LHS is a PSPACE-complete algorithm and RHS is either BPEXP or EXP algorithm depending on convergence or divergence of Goodness of CJT circuit in RHS. Goodness of LHS is the error probability of topranked boolean voter function.

Above loop can be parallelized and yet it is in PSPACE. Proof of CJT circuit in RHS to be EXP-complete would immediately yield a lowerbound and either EXP is in BPNC or EXP is in PSPACE under equal goodness assumption in LHS and RHS. EXP in PSPACE implies EXP=PSPACE because PSPACE is in EXP. An EXPTIME problem is EXP-Complete if it can solve Exponential Time Bounded Halting Problem (i.e output 1 if a Turing Machine halts after exponential number of steps). Unbounded depth RHS CJT Majority voting composition circuit (Majority+SAT) is in EXPTIME. Following reduction from Majority voting to Bounded Halting Problem is a proof outline for EXP-completeness of CJT circuit:

(*) Let there be exponential number of voters (i.e exponential in number of variables) (*) Number of voters = Number of steps in Bounded Halting Problem input Turing Machine = exponential (*) Voting halts when all exponential voters have exercised franchise applying their SAT = EXPTIME Turing Machine Halts after exponential number of steps.

If there are n boolean functions in total and probability that a boolean function i with goodness e(i) is chosen is:

= x(e(i))/n, where x(e(i)) is the number of boolean functions with goodness e(i)

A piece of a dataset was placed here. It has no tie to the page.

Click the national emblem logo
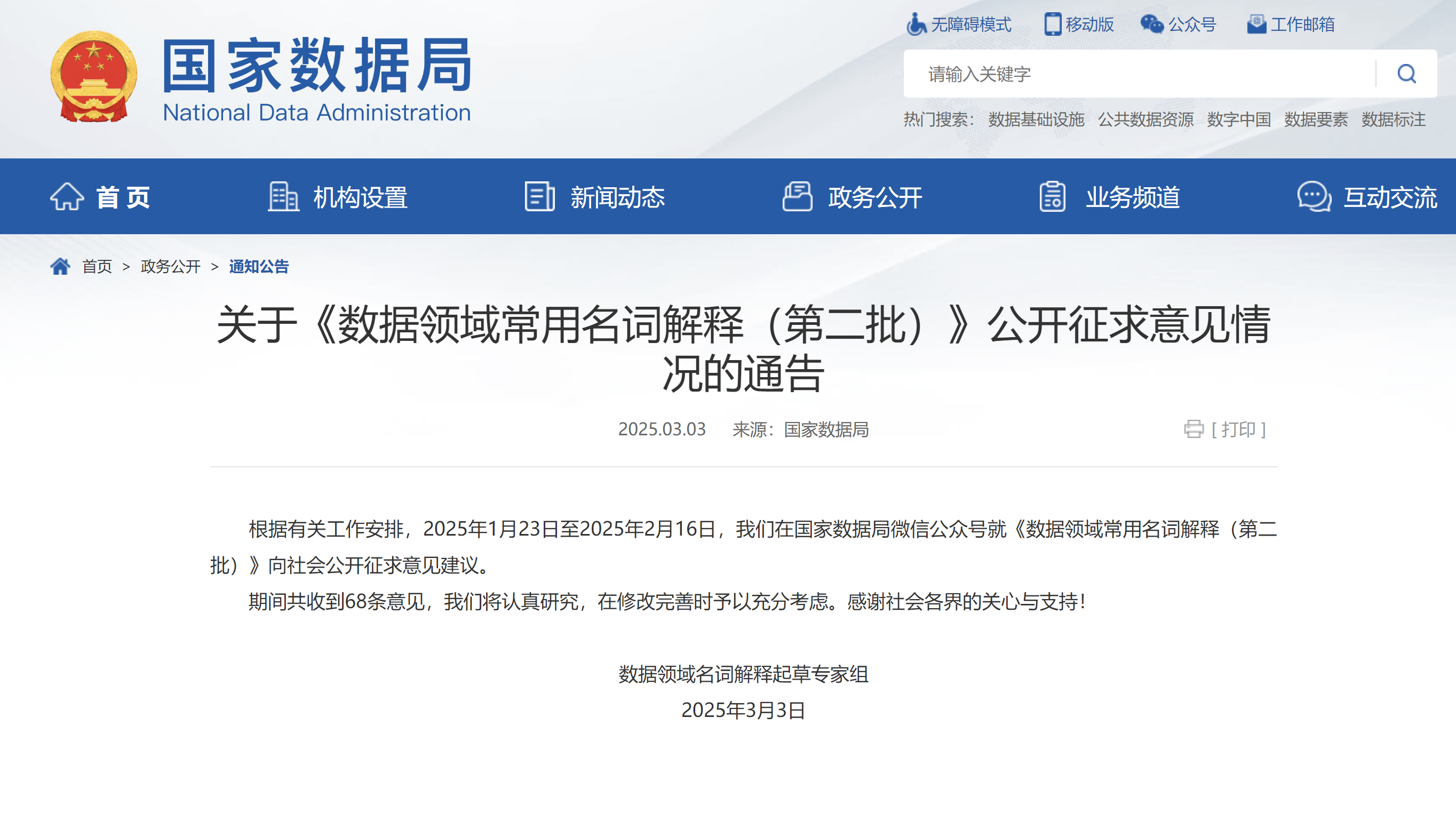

When voter boolean functions have unequal error probabilities, the distribution is Poisson Binomial (which is for bernoulli trials with unequal probabilities for each event) and not Binomial or Poisson(which is the limit of Binomial distribution). This fraction is the LHS and in special case can be 1 when all boolean functions are of same goodness (1-error) probability. Thus LHS goodness is conditional probability x(e(i))/n * e(i) and can be 1 when all boolean functions are perfect.

Thus most generic Majority voting case is when:

317.3 Voters have unequal decision errors 317.4 Set of voter boolean functions is an assorted mix of varied error probabilities ranging from 0 to 1. 317.5 Modelled by Poisson Binomial Distribution

In both Majority and Non-majority Choice, error of a boolean function comprises:

317.6 Voting Error - Misrecorded votes, Probabilistic CNFs 317.7 Voter Error - Noise Sensitivity of boolean function which has extraneous reasons like correlated flipped bit strings and Error intrinsic to boolean function in Decision tree evaluation (lambda-tolerant randomized decision trees) mentioned in 314.

Randomized decision tree evaluation in 317.7 adds one additional scenario to error matrix of 8 possibilities in 14 and 53.14 which is beyond just correlation error.

As mentioned elsewhere in this document and disclaimer earlier, LHS circuit is a lowerbound to RHS circuit for a C-complete class of problems when errors are equal, assuming complete problems exist for class C. When both LHS and RHS have errors, which is the most realistic case, LHS is a BPNC circuit and RHS is a BPEXP circuit with unrestricted depth of exponential sized circuit. This raises a contradiction to already known result as follows: BPP is not known to have complete problems. [Marek Karpinski and Rutger Verbeek - KV87] show that BPEXP is not in BPP and EXP is in BPEXP. If there are BPEXP-complete problems then contradiction is LHS is a BPNC algorithm to RHS BPEXP-complete problem. But BPNC is in BPP (logdepth, polysize circuit with error can be simulated in polytime with error) and BPEXP is not in BPP. This contradiction is resolved only if there are no BPEXP-complete problems or there are no BPNC/BPEXP voting functions.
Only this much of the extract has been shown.